Joshua Park owned his apartment—a soulless but expensive two-bedroom in a new building near the river. It was a sharp contrast to her tiny but beautiful loft in a refurbished mill building, complete with original creaky floors and brick walls. While her apartment was cozy and charming, Josh’s was bleak, aside from the view of the capitol’s beautiful dome. He had a kitchen table but no kitchen chairs, two plates, two forks, two glasses. His living room held the medical chair, a couch, a huge TV, and a giant desk with five different computers. His bedroom contained a bed with one pillow. No art, no rugs, no throw pillows. He didn’t have a car but did have a retirement fund.

Aside from food, she couldn’t see that he spent money at all, adopting a painfully dull cargo shorts and T-shirt look that made him look seventeen years old.

“So being a spendthrift,” she said. “Not a problem, I’m guessing?”

“The money’s there if I need it,” he said. “But I can’t think of anything I need right now.”

“Except for the love of a good woman,” she said. “Which money can’t buy, of course.”

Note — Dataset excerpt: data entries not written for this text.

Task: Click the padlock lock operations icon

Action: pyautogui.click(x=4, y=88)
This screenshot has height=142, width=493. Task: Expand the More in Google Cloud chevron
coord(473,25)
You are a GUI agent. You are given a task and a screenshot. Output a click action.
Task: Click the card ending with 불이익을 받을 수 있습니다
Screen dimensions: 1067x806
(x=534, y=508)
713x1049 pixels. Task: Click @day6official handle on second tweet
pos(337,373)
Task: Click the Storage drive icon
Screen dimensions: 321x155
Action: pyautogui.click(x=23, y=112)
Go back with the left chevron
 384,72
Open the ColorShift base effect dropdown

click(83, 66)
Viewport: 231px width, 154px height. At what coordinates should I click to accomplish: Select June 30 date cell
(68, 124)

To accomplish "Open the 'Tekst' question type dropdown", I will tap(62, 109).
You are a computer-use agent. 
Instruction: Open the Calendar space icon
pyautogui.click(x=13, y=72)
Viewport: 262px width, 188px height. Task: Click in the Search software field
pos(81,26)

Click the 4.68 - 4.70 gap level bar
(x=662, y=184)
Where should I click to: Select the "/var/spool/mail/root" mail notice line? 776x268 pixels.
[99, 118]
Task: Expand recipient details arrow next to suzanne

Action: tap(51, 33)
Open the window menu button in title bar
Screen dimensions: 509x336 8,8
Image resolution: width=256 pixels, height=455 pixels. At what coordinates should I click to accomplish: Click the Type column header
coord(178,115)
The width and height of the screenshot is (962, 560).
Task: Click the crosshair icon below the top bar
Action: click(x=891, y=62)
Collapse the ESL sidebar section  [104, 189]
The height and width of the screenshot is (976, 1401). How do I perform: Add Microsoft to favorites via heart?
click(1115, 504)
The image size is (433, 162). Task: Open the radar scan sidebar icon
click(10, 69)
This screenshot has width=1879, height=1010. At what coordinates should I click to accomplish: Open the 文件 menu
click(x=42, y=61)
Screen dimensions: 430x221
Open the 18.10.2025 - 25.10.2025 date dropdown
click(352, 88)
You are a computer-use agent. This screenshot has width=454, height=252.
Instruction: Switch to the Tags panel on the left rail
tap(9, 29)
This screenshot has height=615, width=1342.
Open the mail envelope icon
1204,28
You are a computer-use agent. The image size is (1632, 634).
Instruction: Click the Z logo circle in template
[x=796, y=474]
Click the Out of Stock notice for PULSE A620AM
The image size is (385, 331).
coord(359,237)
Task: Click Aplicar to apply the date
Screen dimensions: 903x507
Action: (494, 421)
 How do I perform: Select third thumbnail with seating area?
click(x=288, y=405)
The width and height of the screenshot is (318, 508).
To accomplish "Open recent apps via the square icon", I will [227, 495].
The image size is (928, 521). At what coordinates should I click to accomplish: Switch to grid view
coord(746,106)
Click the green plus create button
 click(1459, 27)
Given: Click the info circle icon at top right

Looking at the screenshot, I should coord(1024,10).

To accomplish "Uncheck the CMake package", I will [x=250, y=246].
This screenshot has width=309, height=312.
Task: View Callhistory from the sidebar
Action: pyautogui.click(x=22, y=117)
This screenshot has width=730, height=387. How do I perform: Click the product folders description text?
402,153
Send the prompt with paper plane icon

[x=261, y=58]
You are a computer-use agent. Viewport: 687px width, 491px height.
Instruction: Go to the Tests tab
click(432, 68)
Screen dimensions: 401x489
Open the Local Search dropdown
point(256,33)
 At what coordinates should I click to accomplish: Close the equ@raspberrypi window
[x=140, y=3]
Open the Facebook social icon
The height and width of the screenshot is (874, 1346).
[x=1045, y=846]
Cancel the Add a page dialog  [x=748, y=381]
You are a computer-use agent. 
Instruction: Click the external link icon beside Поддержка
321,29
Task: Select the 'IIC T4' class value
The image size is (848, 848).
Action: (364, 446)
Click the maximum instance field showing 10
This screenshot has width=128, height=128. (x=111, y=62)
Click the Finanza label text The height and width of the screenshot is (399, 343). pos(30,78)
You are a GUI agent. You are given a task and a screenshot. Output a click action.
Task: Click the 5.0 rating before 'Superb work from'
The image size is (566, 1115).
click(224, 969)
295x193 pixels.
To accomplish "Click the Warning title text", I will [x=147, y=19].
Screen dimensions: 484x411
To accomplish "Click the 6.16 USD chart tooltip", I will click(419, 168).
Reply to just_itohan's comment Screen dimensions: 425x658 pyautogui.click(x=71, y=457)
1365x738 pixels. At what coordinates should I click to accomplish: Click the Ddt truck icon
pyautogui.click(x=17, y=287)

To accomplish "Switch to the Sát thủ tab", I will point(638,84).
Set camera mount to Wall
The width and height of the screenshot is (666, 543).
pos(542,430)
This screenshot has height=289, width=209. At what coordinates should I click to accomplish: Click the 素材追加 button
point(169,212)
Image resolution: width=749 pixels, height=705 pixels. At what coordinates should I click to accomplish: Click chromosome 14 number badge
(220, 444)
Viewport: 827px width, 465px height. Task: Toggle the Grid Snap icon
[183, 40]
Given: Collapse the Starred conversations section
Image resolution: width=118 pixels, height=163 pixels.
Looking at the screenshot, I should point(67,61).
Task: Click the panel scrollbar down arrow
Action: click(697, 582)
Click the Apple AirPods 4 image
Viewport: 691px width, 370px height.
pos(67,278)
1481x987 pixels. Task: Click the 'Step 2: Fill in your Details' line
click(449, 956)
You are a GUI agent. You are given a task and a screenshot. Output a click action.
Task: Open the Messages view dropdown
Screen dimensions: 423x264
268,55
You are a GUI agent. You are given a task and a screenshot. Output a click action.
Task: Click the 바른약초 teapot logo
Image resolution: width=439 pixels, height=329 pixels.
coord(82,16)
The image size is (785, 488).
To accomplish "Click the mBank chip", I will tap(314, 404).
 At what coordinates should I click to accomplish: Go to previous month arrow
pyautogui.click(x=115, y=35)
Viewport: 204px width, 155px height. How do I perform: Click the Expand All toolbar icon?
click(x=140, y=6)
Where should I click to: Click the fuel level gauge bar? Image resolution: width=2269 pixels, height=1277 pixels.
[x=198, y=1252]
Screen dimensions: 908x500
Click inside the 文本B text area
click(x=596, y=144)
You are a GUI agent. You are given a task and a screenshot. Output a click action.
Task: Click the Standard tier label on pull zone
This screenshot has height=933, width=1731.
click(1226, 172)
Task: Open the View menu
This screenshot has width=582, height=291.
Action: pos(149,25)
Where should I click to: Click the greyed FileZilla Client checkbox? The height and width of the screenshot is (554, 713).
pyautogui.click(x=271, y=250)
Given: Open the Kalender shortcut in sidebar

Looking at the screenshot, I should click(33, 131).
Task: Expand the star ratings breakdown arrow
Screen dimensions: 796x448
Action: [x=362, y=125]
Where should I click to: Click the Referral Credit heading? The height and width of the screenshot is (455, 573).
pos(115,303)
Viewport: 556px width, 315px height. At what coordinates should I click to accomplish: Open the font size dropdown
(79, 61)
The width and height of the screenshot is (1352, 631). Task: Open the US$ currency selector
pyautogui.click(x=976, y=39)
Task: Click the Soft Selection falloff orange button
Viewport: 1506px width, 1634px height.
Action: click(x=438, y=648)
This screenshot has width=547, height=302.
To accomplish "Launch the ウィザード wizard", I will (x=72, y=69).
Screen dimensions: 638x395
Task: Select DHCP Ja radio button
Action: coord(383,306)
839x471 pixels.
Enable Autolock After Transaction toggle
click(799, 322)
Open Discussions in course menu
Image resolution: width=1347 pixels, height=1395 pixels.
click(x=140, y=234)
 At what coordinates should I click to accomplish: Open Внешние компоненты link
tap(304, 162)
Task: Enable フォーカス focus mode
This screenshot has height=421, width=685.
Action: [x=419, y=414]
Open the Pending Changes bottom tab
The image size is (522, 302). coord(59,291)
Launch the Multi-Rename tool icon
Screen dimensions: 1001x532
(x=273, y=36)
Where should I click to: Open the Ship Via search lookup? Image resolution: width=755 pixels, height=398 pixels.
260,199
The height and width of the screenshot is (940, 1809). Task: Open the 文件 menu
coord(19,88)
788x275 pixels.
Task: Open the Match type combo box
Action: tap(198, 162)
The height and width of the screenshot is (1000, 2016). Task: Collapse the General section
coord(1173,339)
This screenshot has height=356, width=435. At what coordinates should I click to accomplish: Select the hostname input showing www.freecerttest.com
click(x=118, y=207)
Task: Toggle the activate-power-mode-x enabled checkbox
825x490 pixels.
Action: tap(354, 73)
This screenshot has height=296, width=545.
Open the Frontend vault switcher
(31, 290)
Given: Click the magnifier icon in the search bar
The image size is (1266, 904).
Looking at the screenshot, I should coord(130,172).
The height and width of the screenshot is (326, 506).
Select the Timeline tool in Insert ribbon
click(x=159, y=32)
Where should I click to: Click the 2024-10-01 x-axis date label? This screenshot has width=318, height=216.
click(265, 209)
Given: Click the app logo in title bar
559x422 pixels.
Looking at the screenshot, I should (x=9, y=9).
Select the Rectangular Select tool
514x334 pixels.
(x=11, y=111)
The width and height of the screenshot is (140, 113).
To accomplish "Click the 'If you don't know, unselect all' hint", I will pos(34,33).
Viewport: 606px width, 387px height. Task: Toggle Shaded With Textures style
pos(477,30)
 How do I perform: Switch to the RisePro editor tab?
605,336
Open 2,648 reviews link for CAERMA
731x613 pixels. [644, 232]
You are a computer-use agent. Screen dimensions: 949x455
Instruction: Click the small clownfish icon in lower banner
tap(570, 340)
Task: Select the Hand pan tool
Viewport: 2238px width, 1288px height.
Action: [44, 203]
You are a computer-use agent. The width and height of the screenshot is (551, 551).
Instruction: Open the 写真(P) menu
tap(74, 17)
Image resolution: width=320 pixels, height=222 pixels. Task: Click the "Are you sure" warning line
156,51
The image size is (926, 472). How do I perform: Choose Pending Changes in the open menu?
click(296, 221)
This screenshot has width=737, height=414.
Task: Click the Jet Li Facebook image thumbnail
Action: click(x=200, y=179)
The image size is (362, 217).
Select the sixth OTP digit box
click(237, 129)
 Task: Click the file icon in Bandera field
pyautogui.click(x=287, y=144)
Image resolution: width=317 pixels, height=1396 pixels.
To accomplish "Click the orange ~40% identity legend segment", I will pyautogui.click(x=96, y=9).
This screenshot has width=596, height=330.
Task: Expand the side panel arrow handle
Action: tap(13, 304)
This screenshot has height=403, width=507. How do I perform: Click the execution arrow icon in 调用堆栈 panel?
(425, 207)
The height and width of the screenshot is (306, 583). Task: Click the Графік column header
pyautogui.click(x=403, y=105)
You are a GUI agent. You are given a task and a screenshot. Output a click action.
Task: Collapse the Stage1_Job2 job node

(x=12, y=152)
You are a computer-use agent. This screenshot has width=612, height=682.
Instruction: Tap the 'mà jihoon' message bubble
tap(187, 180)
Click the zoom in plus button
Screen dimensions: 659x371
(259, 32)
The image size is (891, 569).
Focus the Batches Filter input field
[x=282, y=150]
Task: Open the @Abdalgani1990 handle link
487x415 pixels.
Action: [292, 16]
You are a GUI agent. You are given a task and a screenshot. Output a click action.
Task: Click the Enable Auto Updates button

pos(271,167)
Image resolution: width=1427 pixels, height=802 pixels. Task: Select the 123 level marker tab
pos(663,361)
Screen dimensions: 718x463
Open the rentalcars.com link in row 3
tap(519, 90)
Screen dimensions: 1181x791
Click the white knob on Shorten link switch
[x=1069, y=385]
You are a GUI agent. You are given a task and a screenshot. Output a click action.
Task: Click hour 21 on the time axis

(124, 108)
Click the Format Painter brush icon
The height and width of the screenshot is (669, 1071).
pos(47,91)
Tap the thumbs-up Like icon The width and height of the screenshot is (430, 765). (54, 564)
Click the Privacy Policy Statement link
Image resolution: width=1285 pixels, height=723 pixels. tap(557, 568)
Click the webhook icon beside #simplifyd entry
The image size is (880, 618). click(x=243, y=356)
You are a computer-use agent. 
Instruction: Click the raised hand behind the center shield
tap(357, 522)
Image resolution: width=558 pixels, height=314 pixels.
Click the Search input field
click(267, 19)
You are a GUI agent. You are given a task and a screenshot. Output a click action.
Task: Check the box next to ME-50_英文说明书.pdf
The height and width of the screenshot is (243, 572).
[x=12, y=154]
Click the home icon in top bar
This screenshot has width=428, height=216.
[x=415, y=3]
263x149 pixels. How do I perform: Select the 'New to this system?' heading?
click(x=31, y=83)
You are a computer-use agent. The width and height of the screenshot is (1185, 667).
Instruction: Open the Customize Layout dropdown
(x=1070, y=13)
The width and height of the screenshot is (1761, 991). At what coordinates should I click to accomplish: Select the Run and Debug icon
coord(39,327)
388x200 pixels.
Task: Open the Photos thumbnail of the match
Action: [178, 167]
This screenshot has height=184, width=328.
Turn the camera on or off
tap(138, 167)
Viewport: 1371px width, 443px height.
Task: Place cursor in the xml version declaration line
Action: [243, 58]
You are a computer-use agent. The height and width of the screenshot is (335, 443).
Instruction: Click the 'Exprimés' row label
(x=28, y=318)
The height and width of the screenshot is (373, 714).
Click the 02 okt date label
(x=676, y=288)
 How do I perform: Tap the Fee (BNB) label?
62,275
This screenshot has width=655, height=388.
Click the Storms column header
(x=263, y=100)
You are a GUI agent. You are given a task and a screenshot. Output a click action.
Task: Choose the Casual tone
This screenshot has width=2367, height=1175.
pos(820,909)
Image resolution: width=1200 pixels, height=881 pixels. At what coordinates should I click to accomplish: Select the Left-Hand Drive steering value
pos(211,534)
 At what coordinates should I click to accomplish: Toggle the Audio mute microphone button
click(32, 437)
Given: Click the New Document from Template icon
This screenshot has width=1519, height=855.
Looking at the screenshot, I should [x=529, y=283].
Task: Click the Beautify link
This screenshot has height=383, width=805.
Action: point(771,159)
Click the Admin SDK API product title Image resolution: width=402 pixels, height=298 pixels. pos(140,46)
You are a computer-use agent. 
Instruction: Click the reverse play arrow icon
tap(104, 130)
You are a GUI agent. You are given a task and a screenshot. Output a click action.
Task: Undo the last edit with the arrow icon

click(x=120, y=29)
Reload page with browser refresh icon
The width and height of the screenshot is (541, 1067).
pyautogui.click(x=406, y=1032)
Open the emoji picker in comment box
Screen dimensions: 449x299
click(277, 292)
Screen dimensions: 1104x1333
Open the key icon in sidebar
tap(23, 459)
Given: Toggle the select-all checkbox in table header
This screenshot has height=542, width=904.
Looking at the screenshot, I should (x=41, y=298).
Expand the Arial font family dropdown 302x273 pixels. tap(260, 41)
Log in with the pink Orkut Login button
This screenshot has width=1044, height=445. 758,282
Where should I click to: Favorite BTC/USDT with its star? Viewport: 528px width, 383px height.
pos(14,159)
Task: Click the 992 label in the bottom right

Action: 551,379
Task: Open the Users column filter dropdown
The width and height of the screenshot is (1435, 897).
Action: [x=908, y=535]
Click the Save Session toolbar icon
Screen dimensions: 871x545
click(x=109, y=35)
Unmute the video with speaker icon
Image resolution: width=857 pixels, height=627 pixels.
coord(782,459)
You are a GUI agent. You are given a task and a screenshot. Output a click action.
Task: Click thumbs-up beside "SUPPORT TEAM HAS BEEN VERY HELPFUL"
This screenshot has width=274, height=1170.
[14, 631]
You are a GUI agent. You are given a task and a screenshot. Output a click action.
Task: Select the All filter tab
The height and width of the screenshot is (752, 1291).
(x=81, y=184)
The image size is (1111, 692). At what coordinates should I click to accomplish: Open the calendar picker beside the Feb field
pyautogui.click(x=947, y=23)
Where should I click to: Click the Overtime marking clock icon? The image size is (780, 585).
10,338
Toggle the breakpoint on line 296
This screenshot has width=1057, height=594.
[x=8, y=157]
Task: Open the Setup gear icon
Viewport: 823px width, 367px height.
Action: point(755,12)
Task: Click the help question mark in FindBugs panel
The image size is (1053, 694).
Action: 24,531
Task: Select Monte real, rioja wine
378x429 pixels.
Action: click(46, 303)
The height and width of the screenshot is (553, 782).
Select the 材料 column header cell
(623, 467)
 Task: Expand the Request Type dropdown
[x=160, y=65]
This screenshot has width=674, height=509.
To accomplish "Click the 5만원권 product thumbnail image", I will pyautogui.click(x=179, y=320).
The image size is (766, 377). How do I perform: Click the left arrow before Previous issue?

“I have that,” he said, and her heart thrilled, because they hadn’t said those words yet. Then he grinned. “My mom. She’s a very good woman.” And because he was so serious and quiet much of the time, his joke meant all the more.

Oh, she had it bad.

His second patent, which he finished while still at RISD, was a needle that could sense blood flow under the skin of newborns and children, minimizing bad sticks and bruising (and misery). He could’ve sold that one; instead, he made the design free, as Jonas Salk had done with the polio vaccine. He co-designed a battery-powered tool that replaced the old-fashioned mallet orthopedic surgeons used in joint replacement, then reworked the design for pediatric patients. Now he was working on a warming bed for premature babies that would sense drops in their heart rate and breathing.